**Brief:** Whenever the word "agent" shows up in a line of the data, copy that line.
─── Data for review ───
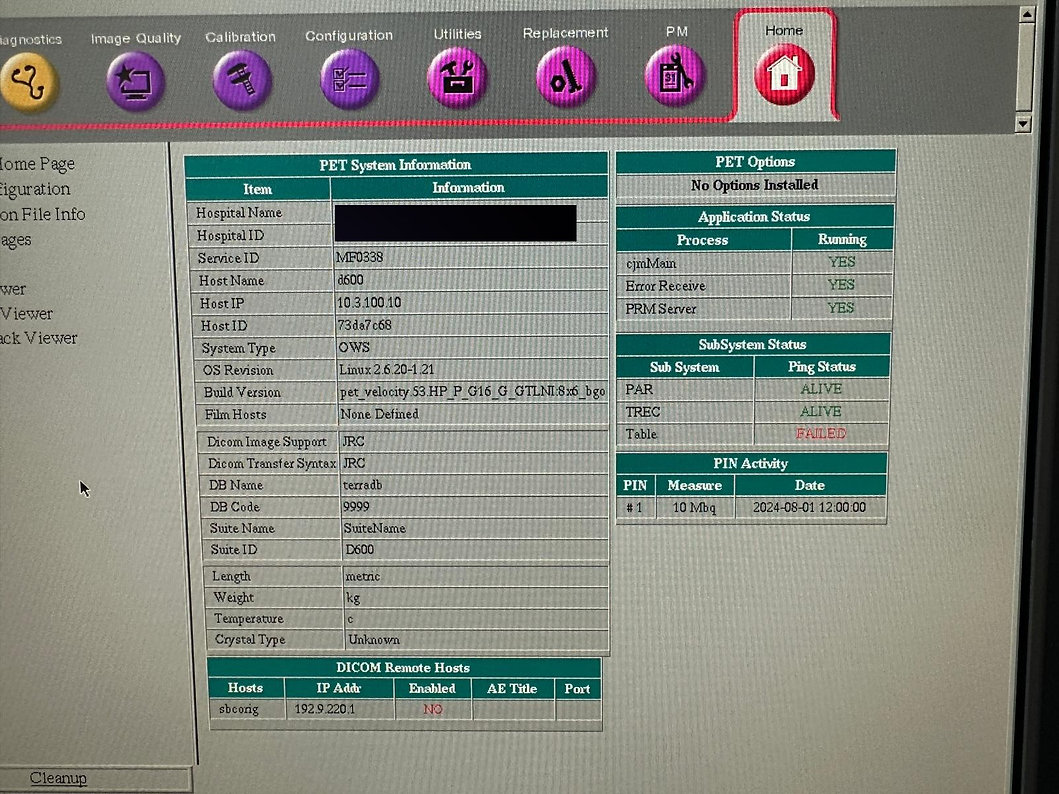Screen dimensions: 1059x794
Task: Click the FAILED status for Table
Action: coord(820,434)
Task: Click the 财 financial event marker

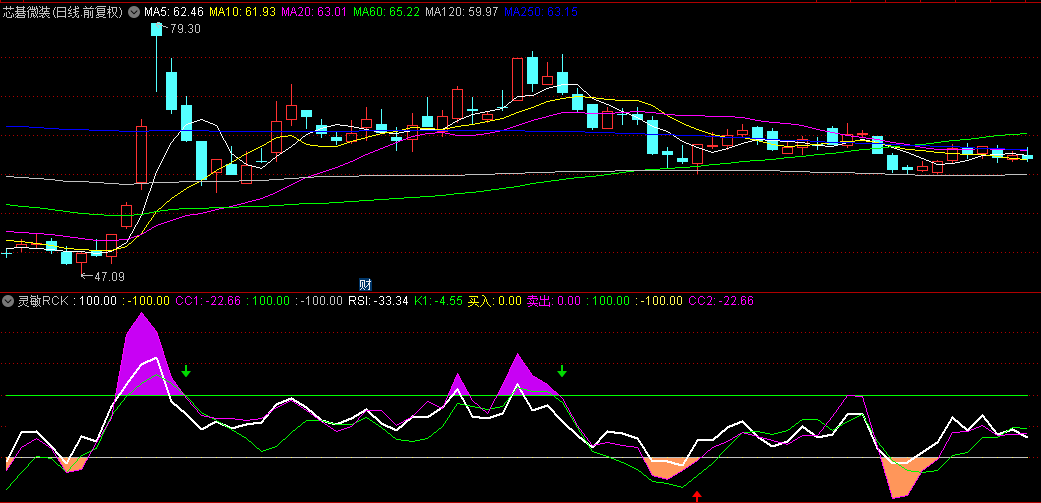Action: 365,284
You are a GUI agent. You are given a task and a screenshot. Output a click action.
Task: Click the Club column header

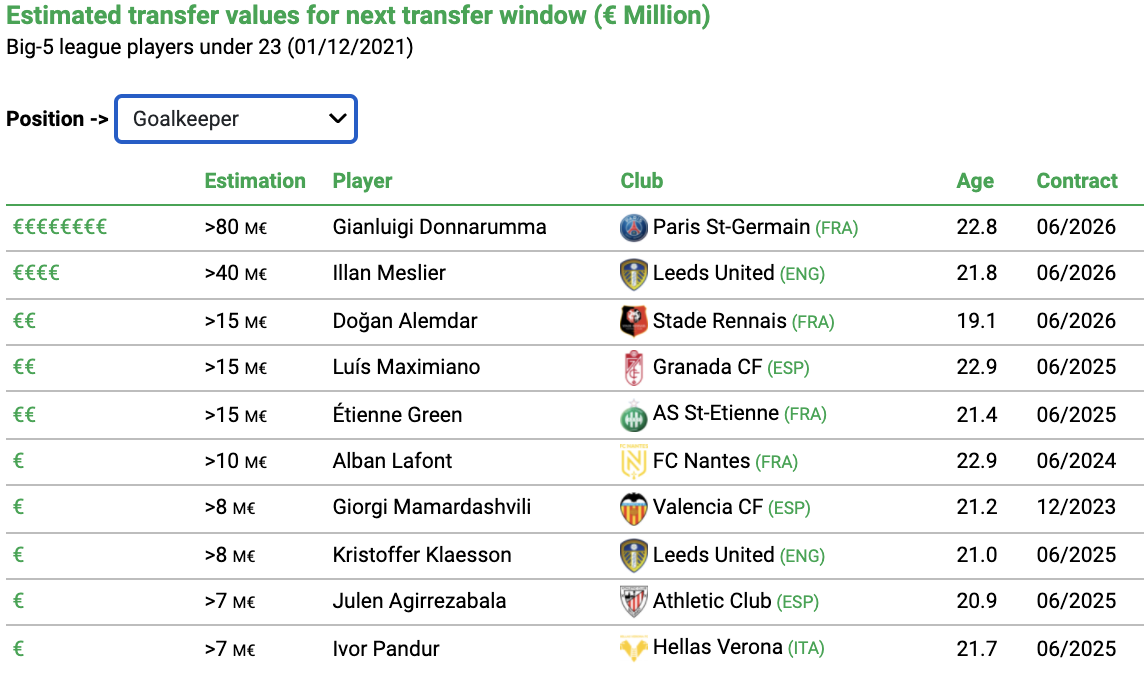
───
─── Data for review ───
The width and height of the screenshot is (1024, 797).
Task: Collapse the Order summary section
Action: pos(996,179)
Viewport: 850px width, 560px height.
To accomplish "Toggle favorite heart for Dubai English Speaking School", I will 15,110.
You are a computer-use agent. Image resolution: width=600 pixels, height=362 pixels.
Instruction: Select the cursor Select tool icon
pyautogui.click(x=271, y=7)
───
**Result of the task:**
You are a GUI agent. You are given a task and a screenshot. Output a click action.
You are a computer-use agent. Image resolution: width=600 pixels, height=362 pixels.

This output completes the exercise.